I couldn’t have a child that is his without him present. I can see why someone would, I am just not strong enough to raise a child that would most certainly have a resemblance in looks, mannerisms, etc. I am a weak person emotionally and I think it would stall the healing process if not negate it all together.

Post # 11
Member
7431 posts
Busy Beekeeper
  • Wedding: October 2009

@MrsNeutrino: yeah i know that. I was just saying, I wouldn’t do it unless he died. From my understanding, its expensive to store, so you have to weigh the cost of it with the worth of doing it now and holding onto it for however long you plan. I know if he died in the line of duty, it probably wouldn’t be an option for you.

Post # 12
Member
2701 posts
Sugar bee

@MrsNeutrino:  I am actually crying a little. Just the thought of him being gone and having this baby that smiles like him and has his blue eyes… Couldn’t handle it. Most women are much much stronger than I am though and I think it is a beautiful thing for those in such a situation.

Post # 13
Member
3691 posts
Sugar bee
  • Wedding: December 2011

I would want to do it, but I know it would be hard to deal with.  I saw an episode of “Make Room For Multiples” where a woman had her husband’s sperm extracted right after he was killed in a car accident.  
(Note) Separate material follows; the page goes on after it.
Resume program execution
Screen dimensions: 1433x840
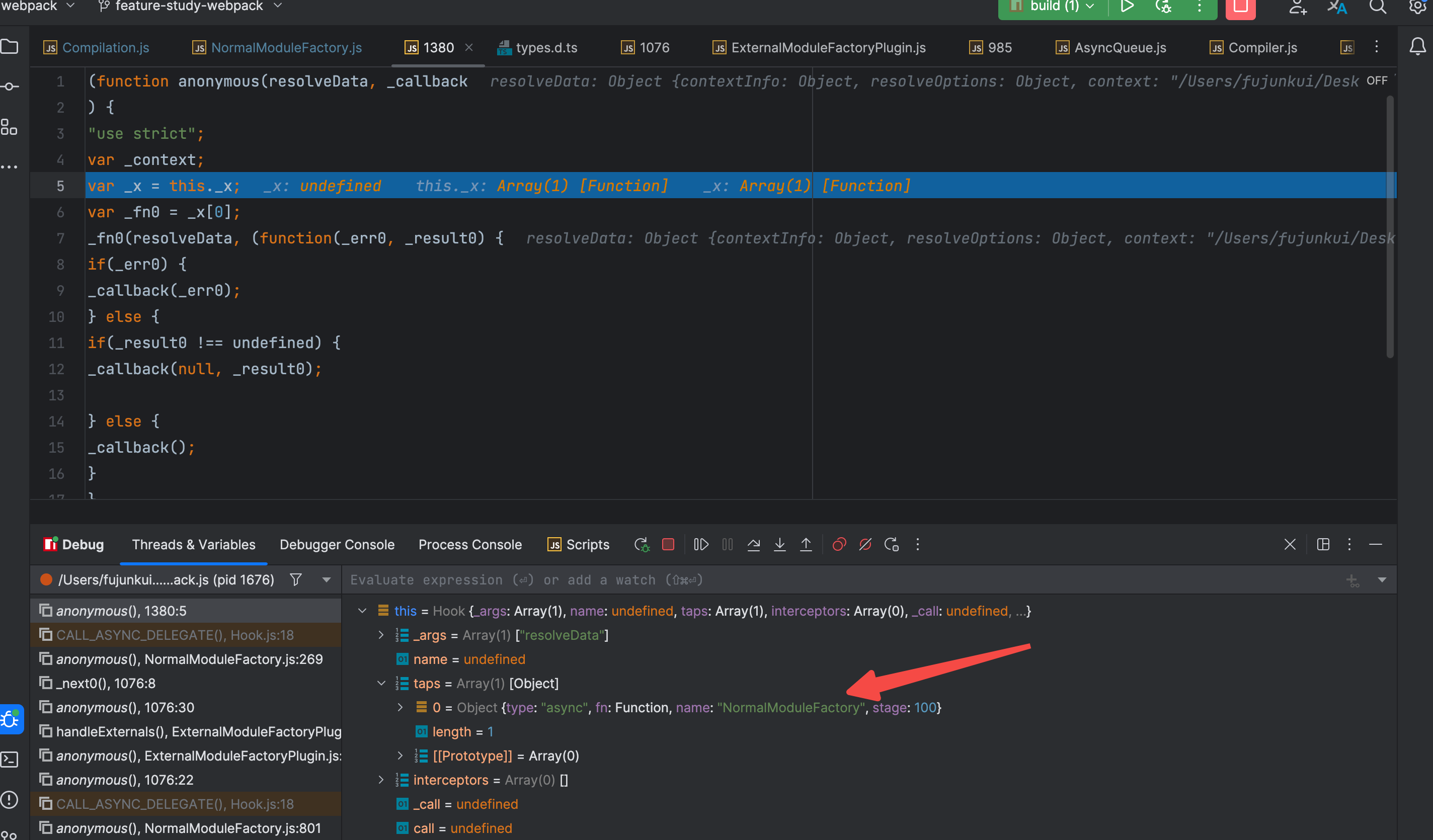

I think something like 4 of the embryos took, so she had that many newborns to care for.  On one salary.  Social Security didn’t pay anything because her husband was dead before the conception.

Post # 15
Member
180 posts
Blushing bee
  • Wedding: August 2010

I have a close friend whose husband is in the Army (infantry) and she said that (unfortunately) this is a fairly common thing for a lot of military couples to do, particularily those in high risk positions. She told me that the most common reason is that if the solider is injured in battle, he may survive, but he may loose the ability to have children.

I don’t think that I could have my husband child if he passed away, but I would definitly consider using the sperm if he was injured and could no longer produce new sperm.

Post # 16
Member
5496 posts
Bee Keeper
  • Wedding: April 2010

@strawbabies: Most docs will not transfer four. Most transfer a maximum of two. My doctor only transfers three embyros in certain cases. So the fact that her doctor transfered four and that she agreed to it makes both of them at fault for her having quintuplets.

I wouldn’t do this. I would not want to raise my husband’s baby without him, nor would I want to be a single mother. I think it is a great option for those who want to do this, though.